Radiant heat. My apartment had radiant heat, with old fashioned radiators in my living room and bedroom. There was a boiler in the basement that the landlord often had to fiddle with during the chilly season. Radiant heat is glorious, the best kind of heating I've ever lived with. I would love to try the underfloor version, but that seems fairly out of reach, given my modest means. I now have radiant heat once again in my new home. Bigger radiators topped with faux marble slabs to hold and radiate heat. Radiant heat dries the air out, as welcome in Seattle as it was in Tallahassee. In this old building you don't regulate heat using the radiator valve, the resident manager explained.

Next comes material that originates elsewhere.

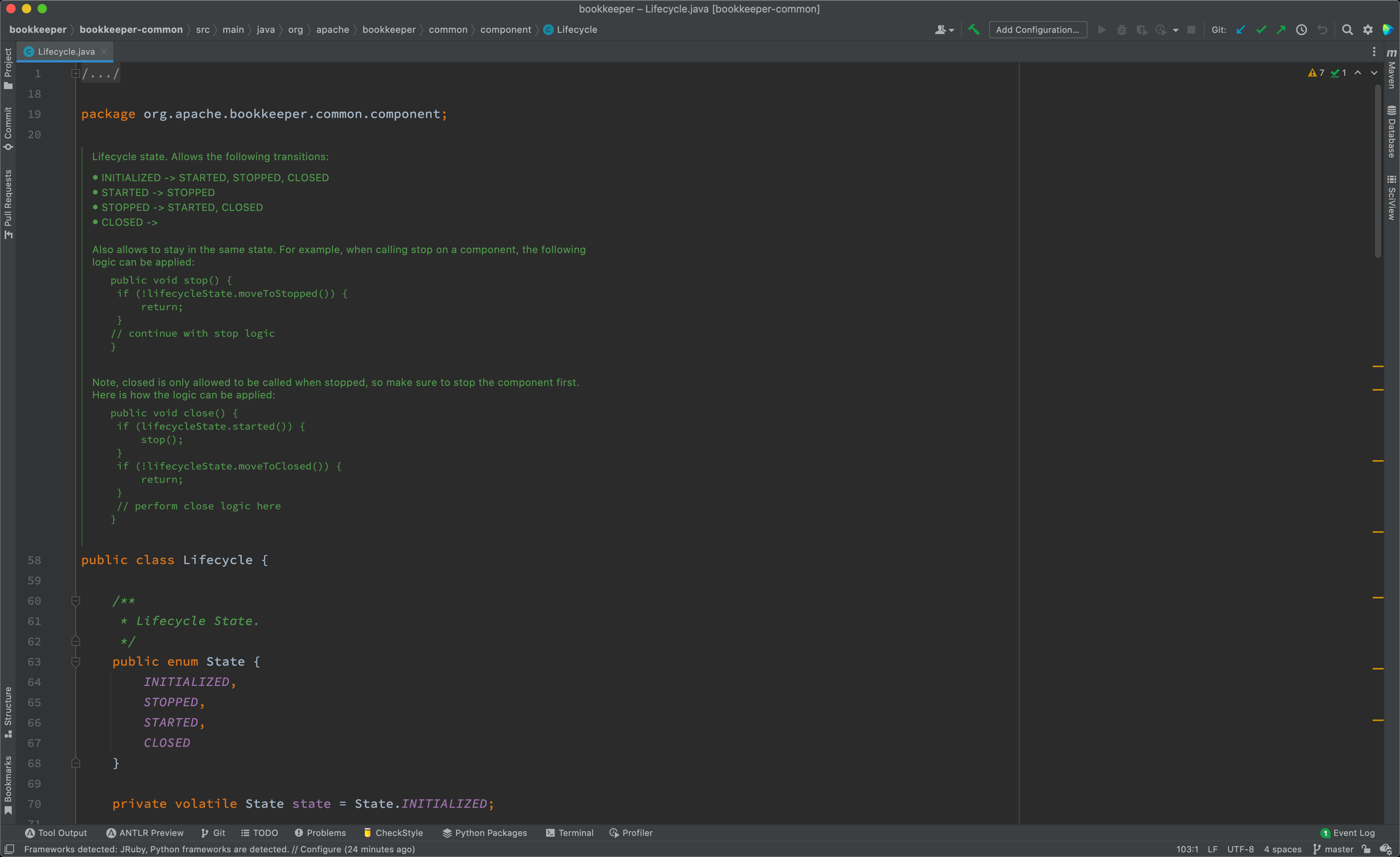Click Git push arrow icon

The valves wear out, with nasty consequences. The plaster walls in my studio bear mute testimony to some kind of past flood. I used to think a waterbed had burst upstairs, but now I suspect a failed valve. Instead you regulate heat by opening windows. That's perfect for me. I can't sleep without a window open for a trickle of fresh air to wash my face at night no matter how cold it gets.

Reading novels. I never cared much for watching TV, and I was an introverted dud at dating until Sally came along and took charge, so I entertained myself by reading novels. Friends at work were raving about Tolkien's Rings trilogy, so I found cheap used paperback editions and dove in. I ended up reading The Hobbit and even dabbling in The Silmarillion briefly. It all felt strangely lacking. Why bother making up a fantasy world? I understand the value of fiction. But world building? No one could ever get close to building a fantasy world even a billionth as deep and interesting as this one. Leela's a better storyteller than any writer could ever be, to put it mildly. Why not write a book with a well-developed backstory, like, say, the history of the world? It's already here, free for the taking. My first foray into so called adult fiction had come earlier. As an adolescent in Asheville I read Ayn Rand. First The Fountainhead, then Atlas Shrugged. I outgrew that while still adolescing. In my solitary Tallahassee digs I got swept away by Anne Rice's novels, which I'll charitably call entry level adult fiction. I did go on, e.g. to John Irving, Pat Conroy, Louis de Berniers. Middlebrow, compared to the truly respectable literary crushes of late high school and college: Faulkner, Conrad, Durrell, Tolstoy. I couldn't put War and Peace down. I was up to dawn two nights in a row reading that. I got back into contemporary literary fiction when I moved to Seattle. Duncan, Doig, blah blah Stegner. I read northwestern authors to help me soak into my new home.